Есть новые дома, квартиры, гостиные, спальни, кабинеты.
Я оглядел двор, улицу, небо. Все было пустынно. Ребята не торопились возвращаться из своего загадочного полета.
Радость поет, как весенний скворец...
— Нет, вы не правы, товарищ писатель! Когда их родители уезжали на отдых, ни о какой собаке и речи не шло. Каждый должен иметь свою прописку. Собака незаконна в этих стенах.
И разгневанная тетка Алены, Ветра и Кира указала квадратным пальцем на сидевшего на паркете подсудимого — задумчивого умного Гаврика. Гаврик и ухом не повел. Он ведать не ведал, что находится без прописки в квартире своих друзей.
— Тогда переселим собаку ко мне, — сказал я.
— Не против. — Тетя Лена уперлась мощным оранжевым затылком в спинку кресла, вытянула толстые ноги, закурила сигарету. — Вы один в квартире, а у меня муж-доцент. Он не переносит лишних звуков.
— Кир, — сказал я, стараясь быть спокойным, — бери Гаврика и мигом переселяйся.

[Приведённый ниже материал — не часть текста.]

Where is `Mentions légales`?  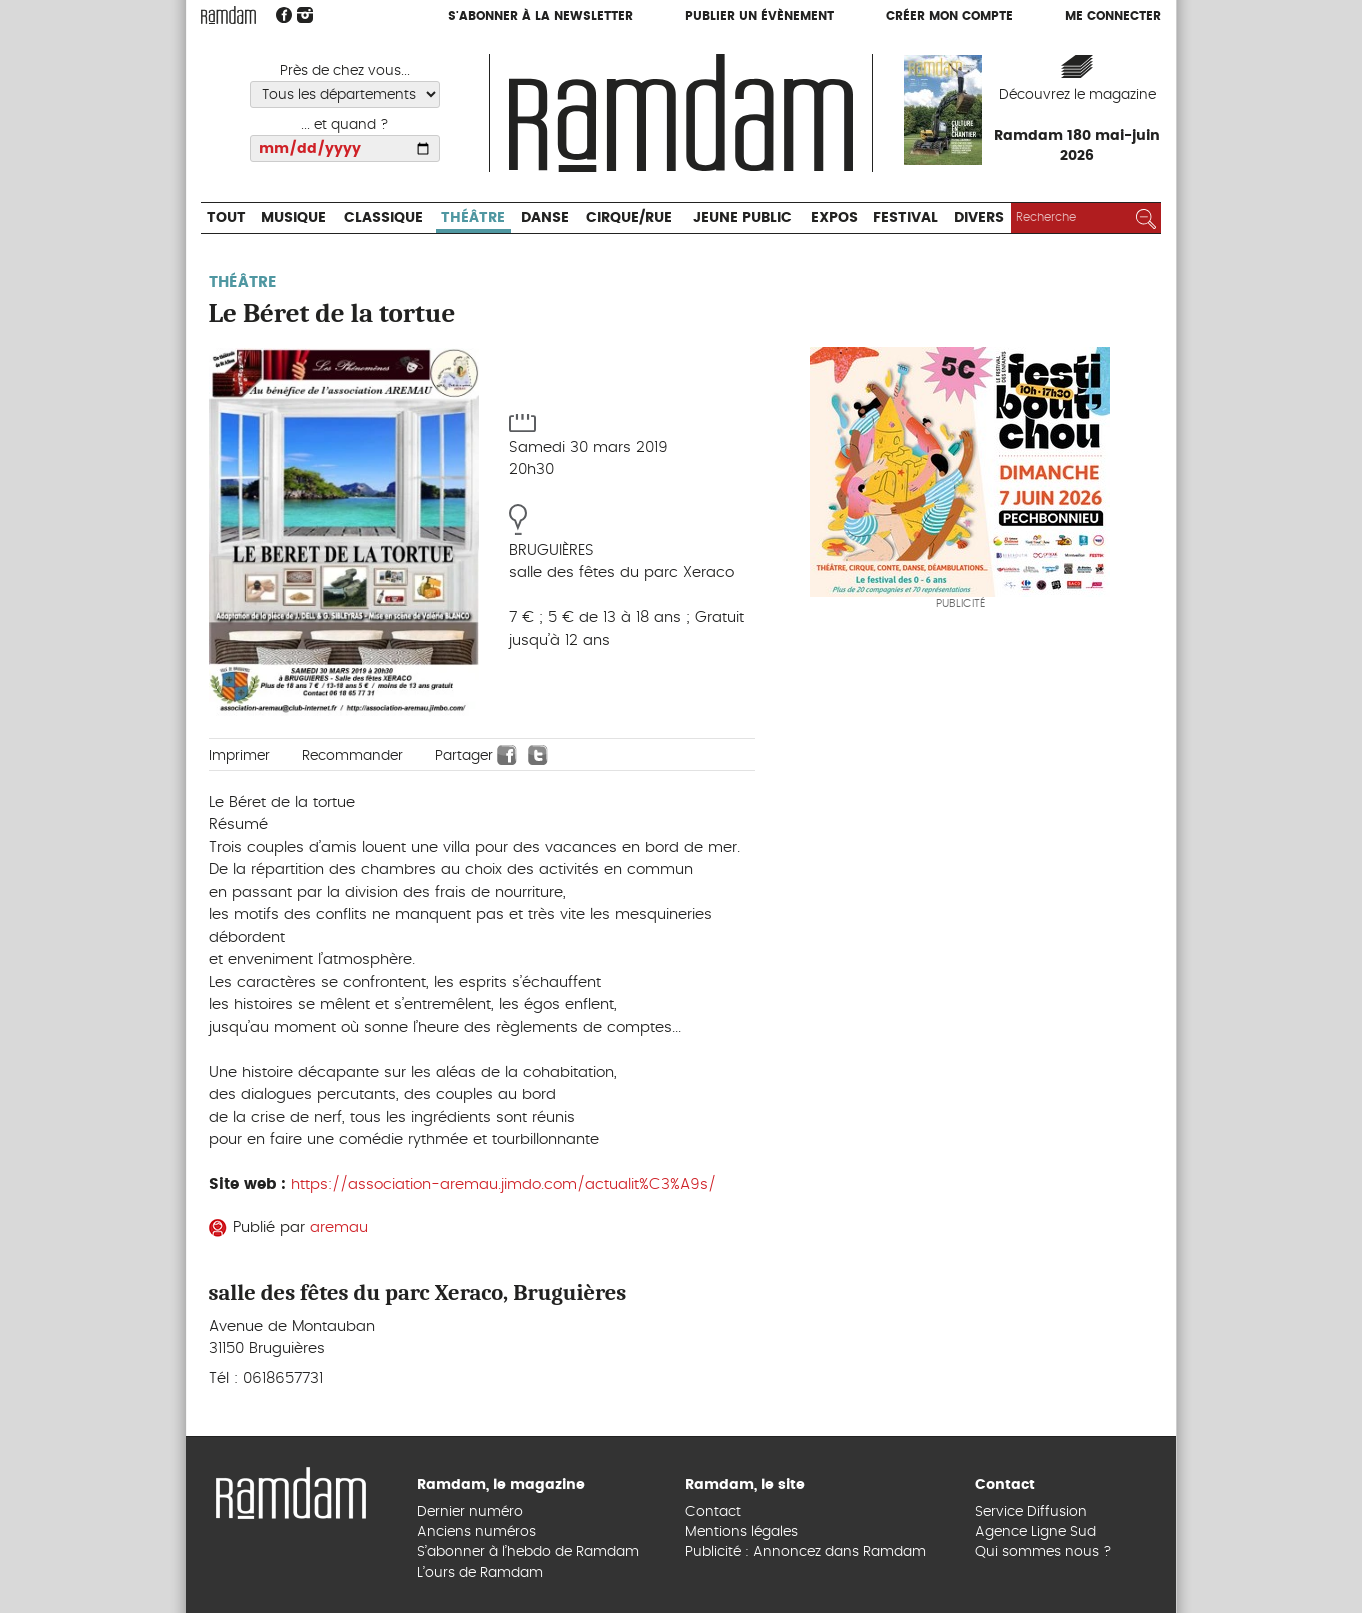 Mentions légales is located at coordinates (741, 1532).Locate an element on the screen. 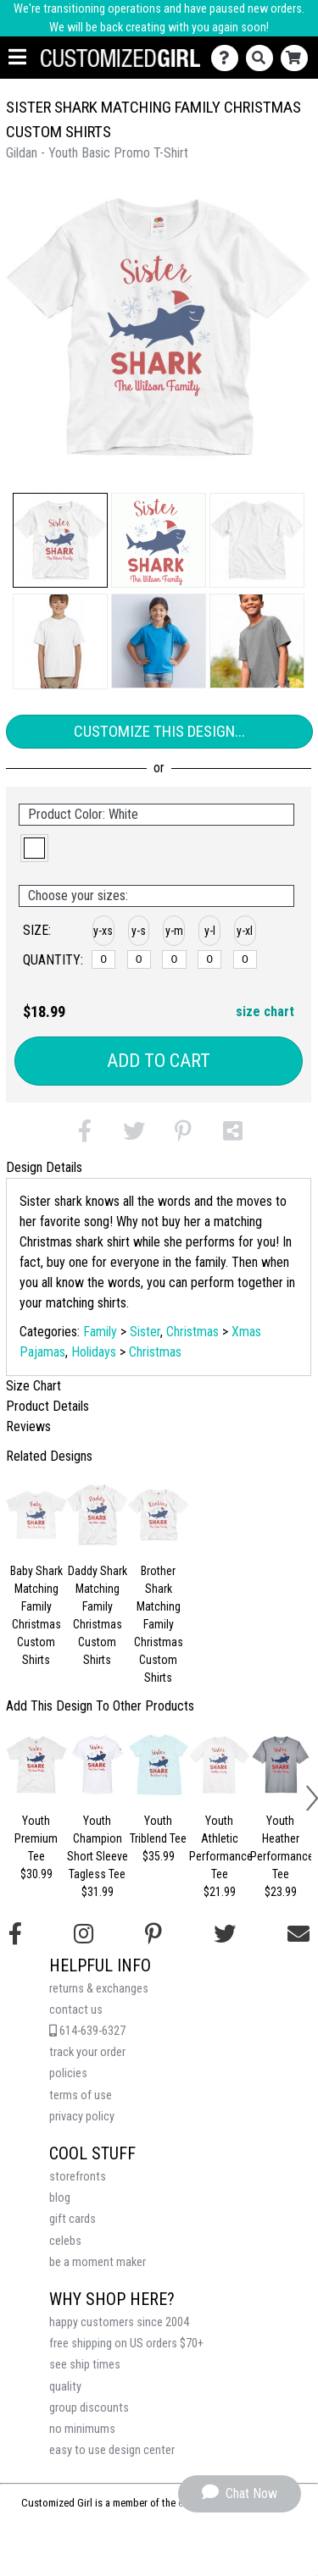  Add to Cart is located at coordinates (158, 1060).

— Есть! — Кир схватил с пола сеттера. Ветер, бросив хмурый взгляд на тетку, встал рядом с ним.
— И я с вами! — Алена распахнула дверь. — Идем, ребята!
Они достали мячики на резинках из карманов и постукали о свою дверь: мол, прощай...
— Американские? — спросила, выглядывая из-за двери любопытная тетя Лена.
— Нет, наши. — Алена изо всех сил ударила мячиком о стену. — Вот он купил. — Она метнула взгляд в мою сторону.
И тут мяч разлетелся. Из него посыпалось что-то желтое.
— Я знала, что этим кончится, — произнесла тетя Лена, взяла щепотку опилок, понюхала. — Странно пахнет...
— За мной! — скомандовал я ребятам.
Мы спустились в вечерний двор. Трудно покидать его так сразу, ни с того ни с сего, трудно менять свои привычки, налаженную жизнь. Даже из-за Гаврика. Но что делать? Однажды приходится совершать неожиданные даже для себя самого шаги...
Я сказал:
— Приглашаю всех на танцы. Алена так и подпрыгнула на месте.
— Вот это человек! Я всегда верила в тебя, писатель!
Я лихорадочно заработал мозгами и произнес:
— Поселок Пушкино, 1 июня 1947 года... — Нет, поправился я, — Ярославский вокзал.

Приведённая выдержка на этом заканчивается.